Symptom
Ø When
using a plain SHUTDOWN, the shutdown takes a long time or appears to hang
Ø When
using SHUTDOWN WITH NOWAIT, recovery takes a long time
Cause
The SHUTDOWN command blocks most new connections and then
waits for each existing active spid to complete processing its current
statement. If the next statement in the current transaction is not a COMMIT,
ASE then makes the transaction roll back. In the worst case, this means
that a long-running statement, like an update of every row in a large table,
will keep running until all rows are updated, and then rollback, undoing the
update of every row. (The assumption is that most
statements will be atomic and commit once finished). ASE then
actually shuts down once all processes have finished processing their current
statement and either committed or rolled back.
Resolution
Ø Before
you issue the shutdown, check the master..syslogshold table for long-running
open transactions.
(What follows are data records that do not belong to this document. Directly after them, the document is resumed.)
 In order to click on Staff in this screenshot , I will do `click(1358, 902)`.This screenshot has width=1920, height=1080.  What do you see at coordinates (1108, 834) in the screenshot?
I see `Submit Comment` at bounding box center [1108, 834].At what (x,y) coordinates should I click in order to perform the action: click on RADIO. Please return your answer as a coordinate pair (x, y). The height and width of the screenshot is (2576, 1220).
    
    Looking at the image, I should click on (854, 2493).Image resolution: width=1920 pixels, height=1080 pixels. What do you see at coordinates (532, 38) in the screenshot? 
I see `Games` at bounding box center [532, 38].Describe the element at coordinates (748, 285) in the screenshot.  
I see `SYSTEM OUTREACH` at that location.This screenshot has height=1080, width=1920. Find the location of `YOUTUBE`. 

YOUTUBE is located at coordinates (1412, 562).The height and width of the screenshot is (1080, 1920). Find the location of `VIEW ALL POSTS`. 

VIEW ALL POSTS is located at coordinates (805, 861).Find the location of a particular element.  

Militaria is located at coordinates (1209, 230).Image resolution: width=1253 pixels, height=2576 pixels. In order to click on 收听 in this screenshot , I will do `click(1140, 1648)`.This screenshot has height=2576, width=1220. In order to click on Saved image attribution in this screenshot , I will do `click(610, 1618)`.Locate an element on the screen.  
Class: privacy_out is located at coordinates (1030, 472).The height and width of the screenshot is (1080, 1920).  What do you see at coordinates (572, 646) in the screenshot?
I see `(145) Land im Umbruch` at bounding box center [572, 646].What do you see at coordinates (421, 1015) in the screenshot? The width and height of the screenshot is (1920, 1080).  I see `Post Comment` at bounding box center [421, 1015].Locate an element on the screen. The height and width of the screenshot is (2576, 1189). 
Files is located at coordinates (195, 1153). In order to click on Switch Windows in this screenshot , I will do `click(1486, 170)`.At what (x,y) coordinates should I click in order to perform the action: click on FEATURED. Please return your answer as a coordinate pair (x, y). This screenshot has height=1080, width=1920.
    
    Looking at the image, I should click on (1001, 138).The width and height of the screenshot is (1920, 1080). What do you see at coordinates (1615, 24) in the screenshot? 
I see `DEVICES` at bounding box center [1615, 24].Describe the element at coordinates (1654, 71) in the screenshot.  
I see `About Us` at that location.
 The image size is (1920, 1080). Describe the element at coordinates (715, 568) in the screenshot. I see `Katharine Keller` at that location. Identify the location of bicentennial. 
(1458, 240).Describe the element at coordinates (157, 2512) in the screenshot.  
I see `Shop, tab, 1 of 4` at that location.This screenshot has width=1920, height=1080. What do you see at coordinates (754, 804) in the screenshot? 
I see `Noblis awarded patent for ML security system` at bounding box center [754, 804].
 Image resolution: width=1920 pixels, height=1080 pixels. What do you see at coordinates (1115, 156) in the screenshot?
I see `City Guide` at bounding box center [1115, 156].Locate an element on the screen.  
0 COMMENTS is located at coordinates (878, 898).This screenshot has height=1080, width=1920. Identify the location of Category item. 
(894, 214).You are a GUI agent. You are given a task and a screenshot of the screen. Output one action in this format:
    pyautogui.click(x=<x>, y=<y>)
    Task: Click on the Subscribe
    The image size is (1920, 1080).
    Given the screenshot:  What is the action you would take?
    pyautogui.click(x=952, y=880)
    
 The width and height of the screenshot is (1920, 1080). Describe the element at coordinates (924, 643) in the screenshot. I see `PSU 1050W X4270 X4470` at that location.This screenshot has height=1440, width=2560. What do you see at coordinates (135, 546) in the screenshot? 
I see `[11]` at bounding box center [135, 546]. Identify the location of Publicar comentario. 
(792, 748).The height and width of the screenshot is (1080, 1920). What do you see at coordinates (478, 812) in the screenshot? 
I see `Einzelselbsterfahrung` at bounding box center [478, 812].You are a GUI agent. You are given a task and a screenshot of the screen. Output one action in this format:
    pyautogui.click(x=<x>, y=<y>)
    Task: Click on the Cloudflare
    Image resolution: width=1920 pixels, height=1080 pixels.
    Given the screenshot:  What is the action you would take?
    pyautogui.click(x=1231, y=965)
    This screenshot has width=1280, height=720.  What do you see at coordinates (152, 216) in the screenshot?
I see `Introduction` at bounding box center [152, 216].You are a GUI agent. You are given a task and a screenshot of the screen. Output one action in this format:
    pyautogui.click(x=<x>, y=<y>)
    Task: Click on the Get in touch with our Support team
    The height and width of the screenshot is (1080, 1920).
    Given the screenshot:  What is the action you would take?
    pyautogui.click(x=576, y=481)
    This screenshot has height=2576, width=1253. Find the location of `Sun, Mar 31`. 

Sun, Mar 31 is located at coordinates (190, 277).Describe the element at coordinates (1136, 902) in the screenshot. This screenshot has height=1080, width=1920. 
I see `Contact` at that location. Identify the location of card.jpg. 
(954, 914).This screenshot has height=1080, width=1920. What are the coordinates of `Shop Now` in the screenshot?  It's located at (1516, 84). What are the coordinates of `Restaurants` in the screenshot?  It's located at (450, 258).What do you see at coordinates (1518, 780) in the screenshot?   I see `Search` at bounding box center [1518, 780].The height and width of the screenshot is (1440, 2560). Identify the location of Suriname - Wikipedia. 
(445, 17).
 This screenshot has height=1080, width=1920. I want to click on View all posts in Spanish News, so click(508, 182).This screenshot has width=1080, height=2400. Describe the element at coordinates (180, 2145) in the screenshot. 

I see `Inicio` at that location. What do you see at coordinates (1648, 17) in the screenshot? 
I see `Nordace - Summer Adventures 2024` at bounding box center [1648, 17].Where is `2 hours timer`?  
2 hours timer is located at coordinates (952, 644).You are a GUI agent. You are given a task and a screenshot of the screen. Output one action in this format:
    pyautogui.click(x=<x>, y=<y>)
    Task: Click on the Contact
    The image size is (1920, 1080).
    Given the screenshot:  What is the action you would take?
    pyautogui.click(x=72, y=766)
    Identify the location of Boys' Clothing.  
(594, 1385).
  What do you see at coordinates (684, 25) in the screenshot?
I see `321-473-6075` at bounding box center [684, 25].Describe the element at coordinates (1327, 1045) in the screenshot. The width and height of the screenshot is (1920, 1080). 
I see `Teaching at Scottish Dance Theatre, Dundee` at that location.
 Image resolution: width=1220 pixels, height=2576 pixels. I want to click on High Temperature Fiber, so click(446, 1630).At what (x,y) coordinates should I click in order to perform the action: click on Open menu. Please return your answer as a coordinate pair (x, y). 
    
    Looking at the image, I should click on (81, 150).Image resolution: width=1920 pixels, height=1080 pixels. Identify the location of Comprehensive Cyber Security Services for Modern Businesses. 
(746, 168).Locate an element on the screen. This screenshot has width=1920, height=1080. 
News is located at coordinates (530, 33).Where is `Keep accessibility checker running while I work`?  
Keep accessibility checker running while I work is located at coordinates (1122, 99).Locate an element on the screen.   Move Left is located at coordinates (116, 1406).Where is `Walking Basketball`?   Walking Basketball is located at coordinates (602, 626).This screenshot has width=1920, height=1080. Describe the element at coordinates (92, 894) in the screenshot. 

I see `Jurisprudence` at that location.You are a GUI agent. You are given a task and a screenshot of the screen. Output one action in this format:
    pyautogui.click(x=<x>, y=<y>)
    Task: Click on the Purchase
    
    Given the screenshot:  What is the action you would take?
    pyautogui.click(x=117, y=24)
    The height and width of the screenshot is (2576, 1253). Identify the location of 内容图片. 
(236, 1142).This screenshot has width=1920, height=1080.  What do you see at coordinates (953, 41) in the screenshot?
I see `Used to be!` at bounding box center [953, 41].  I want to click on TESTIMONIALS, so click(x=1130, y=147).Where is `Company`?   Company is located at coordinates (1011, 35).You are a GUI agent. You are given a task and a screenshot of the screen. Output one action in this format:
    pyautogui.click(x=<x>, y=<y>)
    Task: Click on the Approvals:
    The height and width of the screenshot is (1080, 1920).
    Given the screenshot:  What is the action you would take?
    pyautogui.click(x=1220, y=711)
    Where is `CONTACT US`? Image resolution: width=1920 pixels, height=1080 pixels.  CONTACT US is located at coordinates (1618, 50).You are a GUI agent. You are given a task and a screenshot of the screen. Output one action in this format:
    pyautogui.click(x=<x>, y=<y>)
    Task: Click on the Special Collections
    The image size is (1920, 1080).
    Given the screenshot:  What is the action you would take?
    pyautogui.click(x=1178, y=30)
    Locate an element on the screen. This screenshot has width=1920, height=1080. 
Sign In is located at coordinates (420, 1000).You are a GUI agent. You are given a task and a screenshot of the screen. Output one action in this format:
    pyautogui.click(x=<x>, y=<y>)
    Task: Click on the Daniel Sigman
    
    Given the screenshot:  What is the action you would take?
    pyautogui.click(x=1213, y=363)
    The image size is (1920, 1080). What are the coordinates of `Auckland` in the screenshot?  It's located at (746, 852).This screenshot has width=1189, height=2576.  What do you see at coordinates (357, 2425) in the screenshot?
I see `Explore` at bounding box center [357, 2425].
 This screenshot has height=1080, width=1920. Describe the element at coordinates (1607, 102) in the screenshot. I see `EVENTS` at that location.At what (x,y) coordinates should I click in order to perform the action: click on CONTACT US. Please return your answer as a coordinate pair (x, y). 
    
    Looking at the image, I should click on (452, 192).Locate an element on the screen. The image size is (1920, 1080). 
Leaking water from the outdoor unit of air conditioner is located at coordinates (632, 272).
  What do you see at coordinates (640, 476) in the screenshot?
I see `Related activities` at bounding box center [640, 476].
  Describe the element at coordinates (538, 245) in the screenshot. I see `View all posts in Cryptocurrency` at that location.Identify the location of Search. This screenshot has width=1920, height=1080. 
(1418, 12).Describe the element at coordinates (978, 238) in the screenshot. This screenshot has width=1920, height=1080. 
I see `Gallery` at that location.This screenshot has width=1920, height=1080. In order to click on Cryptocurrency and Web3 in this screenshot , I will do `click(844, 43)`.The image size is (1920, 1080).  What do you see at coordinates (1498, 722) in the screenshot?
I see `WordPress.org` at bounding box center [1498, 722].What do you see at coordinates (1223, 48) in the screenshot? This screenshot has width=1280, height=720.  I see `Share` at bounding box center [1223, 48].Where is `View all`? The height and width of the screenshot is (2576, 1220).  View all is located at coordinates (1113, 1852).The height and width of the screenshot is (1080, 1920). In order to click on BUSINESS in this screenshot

You can issue the KILL command to force these to start
rolling back before issuing the shutdown.
Ø Users
with sa_role are allowed to login and execute commands while a shutdown is in
progress, you can login and issue KILL against any process that is still
executing a command (sp_who will show INSERT, UPDATE, DELETE, etc.), the KILL
will force it to abandon processing the current statement and start rollback.
Ø Once you
have started KILL processing on a spid, the KILL spid WITH STATUSONLY command
will give an estimate of how long that spid will take to rollback.
Ø It is
generally better to use a plain SHUTDOWN with manual KILLs than SHUTDOWN WITH
NOWAIT, as the rollback from each KILL can be executed in parallel on a
multi-engined ASE. The recovery done by SHUTDOWN WITH NOWAIT is
single-threaded. ASE also has to perform free space accounting after
SHUTDOWN WITH NOWAIT as it does not flush the in-memory accounting values.